(Word and element pointing lines)
━━━━━━━━

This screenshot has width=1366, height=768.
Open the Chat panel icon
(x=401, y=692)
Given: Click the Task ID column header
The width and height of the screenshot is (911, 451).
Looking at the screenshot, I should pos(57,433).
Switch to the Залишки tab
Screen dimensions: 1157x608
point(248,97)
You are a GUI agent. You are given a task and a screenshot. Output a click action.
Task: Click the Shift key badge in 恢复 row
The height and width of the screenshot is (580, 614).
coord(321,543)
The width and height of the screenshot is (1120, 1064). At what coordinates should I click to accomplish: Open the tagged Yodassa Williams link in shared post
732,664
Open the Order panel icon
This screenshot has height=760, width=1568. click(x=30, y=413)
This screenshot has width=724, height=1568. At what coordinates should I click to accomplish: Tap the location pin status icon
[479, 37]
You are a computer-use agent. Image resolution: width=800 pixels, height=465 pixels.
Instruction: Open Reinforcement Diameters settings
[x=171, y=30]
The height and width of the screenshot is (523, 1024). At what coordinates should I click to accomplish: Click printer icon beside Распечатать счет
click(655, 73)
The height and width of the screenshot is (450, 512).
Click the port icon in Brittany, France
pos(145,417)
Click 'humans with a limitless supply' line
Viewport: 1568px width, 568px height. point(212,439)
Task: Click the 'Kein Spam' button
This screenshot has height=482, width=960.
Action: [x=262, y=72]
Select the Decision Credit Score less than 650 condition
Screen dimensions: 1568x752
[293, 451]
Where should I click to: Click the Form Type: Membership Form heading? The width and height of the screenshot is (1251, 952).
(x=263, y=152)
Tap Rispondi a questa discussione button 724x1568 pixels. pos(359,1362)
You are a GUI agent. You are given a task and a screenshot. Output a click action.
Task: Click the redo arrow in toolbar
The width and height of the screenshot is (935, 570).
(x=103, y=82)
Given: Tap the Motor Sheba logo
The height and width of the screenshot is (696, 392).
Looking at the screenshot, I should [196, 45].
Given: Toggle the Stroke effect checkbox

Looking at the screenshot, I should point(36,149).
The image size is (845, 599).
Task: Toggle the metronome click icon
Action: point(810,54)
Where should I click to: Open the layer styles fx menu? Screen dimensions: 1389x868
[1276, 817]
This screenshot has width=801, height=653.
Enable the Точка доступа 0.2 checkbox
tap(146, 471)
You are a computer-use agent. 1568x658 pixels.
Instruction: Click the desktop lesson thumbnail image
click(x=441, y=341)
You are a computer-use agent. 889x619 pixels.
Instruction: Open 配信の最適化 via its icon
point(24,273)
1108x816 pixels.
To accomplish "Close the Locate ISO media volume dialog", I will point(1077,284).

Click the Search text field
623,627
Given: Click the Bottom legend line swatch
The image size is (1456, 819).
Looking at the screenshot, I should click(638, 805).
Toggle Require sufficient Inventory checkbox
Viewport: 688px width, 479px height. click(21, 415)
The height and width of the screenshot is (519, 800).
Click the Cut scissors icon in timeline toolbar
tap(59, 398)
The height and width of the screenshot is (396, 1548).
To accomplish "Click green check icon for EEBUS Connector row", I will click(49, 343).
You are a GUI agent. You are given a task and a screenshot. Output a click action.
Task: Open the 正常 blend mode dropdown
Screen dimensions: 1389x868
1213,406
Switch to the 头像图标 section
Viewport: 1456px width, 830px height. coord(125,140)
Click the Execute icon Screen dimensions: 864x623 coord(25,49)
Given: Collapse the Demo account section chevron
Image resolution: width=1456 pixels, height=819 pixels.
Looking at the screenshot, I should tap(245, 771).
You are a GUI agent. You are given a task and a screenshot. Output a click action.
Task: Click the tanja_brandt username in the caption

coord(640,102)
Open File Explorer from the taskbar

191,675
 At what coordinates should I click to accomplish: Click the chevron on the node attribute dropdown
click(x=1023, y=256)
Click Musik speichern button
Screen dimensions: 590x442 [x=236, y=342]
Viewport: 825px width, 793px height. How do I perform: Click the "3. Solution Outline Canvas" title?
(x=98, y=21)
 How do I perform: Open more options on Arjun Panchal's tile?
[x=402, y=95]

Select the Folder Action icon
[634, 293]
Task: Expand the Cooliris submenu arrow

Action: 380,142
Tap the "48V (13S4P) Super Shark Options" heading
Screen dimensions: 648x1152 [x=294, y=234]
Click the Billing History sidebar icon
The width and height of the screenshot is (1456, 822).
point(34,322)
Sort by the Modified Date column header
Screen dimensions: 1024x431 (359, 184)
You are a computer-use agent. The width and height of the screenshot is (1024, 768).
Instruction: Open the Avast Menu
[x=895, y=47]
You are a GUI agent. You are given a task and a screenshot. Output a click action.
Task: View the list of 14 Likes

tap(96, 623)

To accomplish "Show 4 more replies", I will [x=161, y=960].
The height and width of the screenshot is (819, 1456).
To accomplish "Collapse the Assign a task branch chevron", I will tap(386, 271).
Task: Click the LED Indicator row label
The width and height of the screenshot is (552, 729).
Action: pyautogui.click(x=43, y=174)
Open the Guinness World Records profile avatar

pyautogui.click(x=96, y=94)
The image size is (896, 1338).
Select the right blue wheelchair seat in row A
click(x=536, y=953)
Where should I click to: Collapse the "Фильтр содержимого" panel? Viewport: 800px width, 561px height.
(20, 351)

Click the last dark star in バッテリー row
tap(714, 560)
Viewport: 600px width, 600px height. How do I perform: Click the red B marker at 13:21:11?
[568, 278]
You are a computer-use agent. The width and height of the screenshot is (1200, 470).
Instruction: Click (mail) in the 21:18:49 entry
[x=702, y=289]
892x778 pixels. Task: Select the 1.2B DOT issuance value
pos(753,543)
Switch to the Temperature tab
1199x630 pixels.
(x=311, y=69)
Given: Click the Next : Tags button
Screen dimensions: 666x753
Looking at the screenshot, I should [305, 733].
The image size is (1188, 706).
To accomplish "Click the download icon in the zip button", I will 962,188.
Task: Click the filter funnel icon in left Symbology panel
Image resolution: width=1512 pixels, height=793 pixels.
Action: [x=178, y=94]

━━━━━━━━

## Given task:
Repeat the lines starting at the one containing "Click Musik speichern button" and ending at the one containing "[x=895, y=47]", both included.

## Response:
Click Musik speichern button
Screen dimensions: 590x442 [x=236, y=342]
Viewport: 825px width, 793px height. How do I perform: Click the "3. Solution Outline Canvas" title?
(x=98, y=21)
 How do I perform: Open more options on Arjun Panchal's tile?
[x=402, y=95]

Select the Folder Action icon
[634, 293]
Task: Expand the Cooliris submenu arrow

Action: 380,142
Tap the "48V (13S4P) Super Shark Options" heading
Screen dimensions: 648x1152 [x=294, y=234]
Click the Billing History sidebar icon
The width and height of the screenshot is (1456, 822).
point(34,322)
Sort by the Modified Date column header
Screen dimensions: 1024x431 (359, 184)
You are a computer-use agent. The width and height of the screenshot is (1024, 768).
Instruction: Open the Avast Menu
[x=895, y=47]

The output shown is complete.